Flag a session as needing attention

Long-running TUIs often want to ping the user when something interesting happens — a build finished, a streaming reply landed, an alert fired. The classic UX is the terminal bell (which most modern terminals translate into a tab-bar activity indicator) plus, where supported, a real desktop notification with a title and body.

TermFlow exposes two Cmd variants for this:

  • Cmd.RequestAttention — minimum signal. Emits BEL on every backend except Disabled; iTerm2 also bounces the dock icon via OSC 1337 RequestAttention.
  • Cmd.Notify(title, body) — desktop notification when the terminal has a protocol for it; falls back to BEL otherwise.

Quick example

import termflow.tui.*
import termflow.tui.Tui.*

enum Msg:
  case StreamFinished(reply: String)
  case BackgroundJobFailed(err: String)
  case Quit

def update(model: Model, msg: Msg, ctx: RuntimeCtx[Msg]): Tui[Model, Msg] =
  msg match
    case Msg.StreamFinished(reply) =>
      Tui(
        model.copy(reply = Some(reply)),
        Cmd.Notify("Reply ready", reply.take(60))
      )

    case Msg.BackgroundJobFailed(err) =>
      // BEL + iTerm2 RequestAttention. Cheaper than a full notification —
      // useful when the user is more likely to be watching the tab bar
      // than a notification centre.
      Tui(model.copy(error = Some(err)), Cmd.RequestAttention)

    case Msg.Quit => Tui(model, Cmd.Exit)

That's it. The runtime delegates to TerminalBackend.notify / TerminalBackend.requestAttention, which select the right escape sequence from the detected Capabilities.notifications.

What gets emitted

TerminalDetectionSequence
iTerm2TERM_PROGRAM=iTerm.appOSC 9 ; <message> BEL and OSC 1337 ; RequestAttention=yes BEL
kittyKITTY_WINDOW_ID set or TERM=xterm-kittyOSC 99 ; <metadata> ; <body> ST
GNOME Terminal / Tilix / xfce4-terminalVTE_VERSION setOSC 777 ; notify ; <title> ; <body> BEL
Anything else (xterm, Alacritty, WezTerm, …)TERM looks like a real terminalBEL (\x07)
dumb / unset TERMnothing (Disabled)

The current detection lives in Capabilities.detect; override the result by constructing Capabilities directly, or set TERMFLOW_NOTIFICATIONS=off|bell|auto to force a kind:

  • off — never emit anything.
  • bell — always emit just BEL, even on iTerm2 / kitty / VTE.
  • auto (default) — sniff the environment, pick the richest available kind.

Inside tmux / screen

tmux and screen translate BEL into an in-status-bar window-bell or activity flag (subject to set -g monitor-bell on). That covers the "flag this pane needs attention" use case directly — no extra wiring required.

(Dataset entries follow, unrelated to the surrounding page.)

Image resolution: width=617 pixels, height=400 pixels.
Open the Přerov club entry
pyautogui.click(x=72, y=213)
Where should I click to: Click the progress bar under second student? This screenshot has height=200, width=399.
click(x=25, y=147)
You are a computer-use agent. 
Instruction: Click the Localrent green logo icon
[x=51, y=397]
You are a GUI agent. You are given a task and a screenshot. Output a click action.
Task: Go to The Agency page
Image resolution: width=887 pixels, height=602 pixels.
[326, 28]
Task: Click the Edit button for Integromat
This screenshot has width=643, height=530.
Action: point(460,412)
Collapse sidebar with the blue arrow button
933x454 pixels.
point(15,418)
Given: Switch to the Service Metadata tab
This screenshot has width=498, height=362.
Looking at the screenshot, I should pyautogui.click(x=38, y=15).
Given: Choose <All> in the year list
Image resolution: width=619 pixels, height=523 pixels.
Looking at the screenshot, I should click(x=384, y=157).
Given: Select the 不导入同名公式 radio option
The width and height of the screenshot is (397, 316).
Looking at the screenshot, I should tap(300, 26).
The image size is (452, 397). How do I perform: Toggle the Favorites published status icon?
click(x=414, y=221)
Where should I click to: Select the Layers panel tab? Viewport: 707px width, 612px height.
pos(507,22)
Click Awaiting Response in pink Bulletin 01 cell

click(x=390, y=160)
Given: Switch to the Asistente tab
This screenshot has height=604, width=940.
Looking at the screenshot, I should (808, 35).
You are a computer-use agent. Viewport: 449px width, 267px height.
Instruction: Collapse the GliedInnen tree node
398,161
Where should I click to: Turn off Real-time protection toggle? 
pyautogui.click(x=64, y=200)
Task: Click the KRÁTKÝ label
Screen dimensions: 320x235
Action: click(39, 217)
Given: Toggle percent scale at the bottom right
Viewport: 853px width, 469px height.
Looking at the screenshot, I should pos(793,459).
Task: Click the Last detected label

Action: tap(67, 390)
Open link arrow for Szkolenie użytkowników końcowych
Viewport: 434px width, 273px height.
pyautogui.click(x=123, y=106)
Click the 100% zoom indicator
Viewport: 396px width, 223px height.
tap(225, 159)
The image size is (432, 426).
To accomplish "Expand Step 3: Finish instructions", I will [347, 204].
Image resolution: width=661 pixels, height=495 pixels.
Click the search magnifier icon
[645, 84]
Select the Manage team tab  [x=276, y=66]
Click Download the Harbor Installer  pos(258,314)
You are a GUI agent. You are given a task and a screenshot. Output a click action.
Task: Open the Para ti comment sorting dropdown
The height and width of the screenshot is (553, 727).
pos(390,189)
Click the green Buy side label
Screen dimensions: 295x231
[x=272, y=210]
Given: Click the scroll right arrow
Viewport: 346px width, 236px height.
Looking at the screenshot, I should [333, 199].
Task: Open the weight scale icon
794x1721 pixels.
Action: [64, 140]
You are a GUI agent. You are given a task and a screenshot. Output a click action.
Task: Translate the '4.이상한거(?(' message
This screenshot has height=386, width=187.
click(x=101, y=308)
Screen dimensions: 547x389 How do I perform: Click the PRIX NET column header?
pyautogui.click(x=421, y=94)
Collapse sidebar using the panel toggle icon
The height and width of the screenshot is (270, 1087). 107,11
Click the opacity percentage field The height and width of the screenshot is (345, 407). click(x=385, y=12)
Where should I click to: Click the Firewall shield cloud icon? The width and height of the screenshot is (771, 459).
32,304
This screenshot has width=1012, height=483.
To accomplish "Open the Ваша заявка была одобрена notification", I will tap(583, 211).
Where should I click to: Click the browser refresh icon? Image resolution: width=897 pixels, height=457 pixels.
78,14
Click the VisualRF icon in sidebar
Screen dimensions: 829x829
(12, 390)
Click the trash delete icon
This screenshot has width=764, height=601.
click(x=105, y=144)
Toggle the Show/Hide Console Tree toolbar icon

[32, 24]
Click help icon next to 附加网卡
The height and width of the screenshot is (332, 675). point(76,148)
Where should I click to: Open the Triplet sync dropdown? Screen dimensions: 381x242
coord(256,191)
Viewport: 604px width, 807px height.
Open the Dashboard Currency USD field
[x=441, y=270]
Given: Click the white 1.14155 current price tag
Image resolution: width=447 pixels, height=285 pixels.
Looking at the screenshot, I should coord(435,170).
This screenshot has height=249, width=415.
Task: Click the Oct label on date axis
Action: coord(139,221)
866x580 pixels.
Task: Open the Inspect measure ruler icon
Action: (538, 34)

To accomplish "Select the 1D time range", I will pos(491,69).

The richer OSC sequences (OSC 9, OSC 99, OSC 777) do not reach the outer terminal by default. tmux can be configured to forward them via DCS passthrough (set -g allow-passthrough on) but this is off by default and TermFlow does not currently auto-wrap. If you need desktop notifications from inside tmux, either enable passthrough on the target session or rely on the BEL fallback.

Testing notifications

termflow-testkit's TuiTestDriver records every Cmd.RequestAttention and Cmd.Notify so apps can assert on them without a real terminal:

val driver = TuiTestDriver(MyApp, width = 80, height = 24)
driver.init()
driver.send(Msg.StreamFinished("hello"))

assert(driver.observedNotifications == List("Reply ready" -> "hello"))
assert(driver.attentionCount == 0)

No real escape bytes leave the harness — the driver intercepts the commands at dispatch time.

When to use which

  • Reach for Cmd.RequestAttention for cheap, frequent signals: a job failed, an alert fired, an error came back from a streaming call. Most terminals will silently fold a flurry of BELs into one activity flag.
  • Reach for Cmd.Notify for events the user genuinely wants to read in a notification centre: a build finished after several minutes, an agent finished a long task, a pull request is ready for review. Most OSes rate-limit notifications, so aggressive use will get the user to silence the app.

Caveats

  • Headless / SSH. BEL still works (it is just a byte). Desktop notifications reach whichever terminal the user is sitting at — the remote host has no idea whether the local terminal renders them.
  • No newlines / control bytes in titles or bodies. TermFlow strips C0 controls before emitting, so unsanitised user input will not break the OSC envelope.
  • Always opt in. Don't fire on every keystroke or every frame. Tie notifications to model transitions the user actually cares about.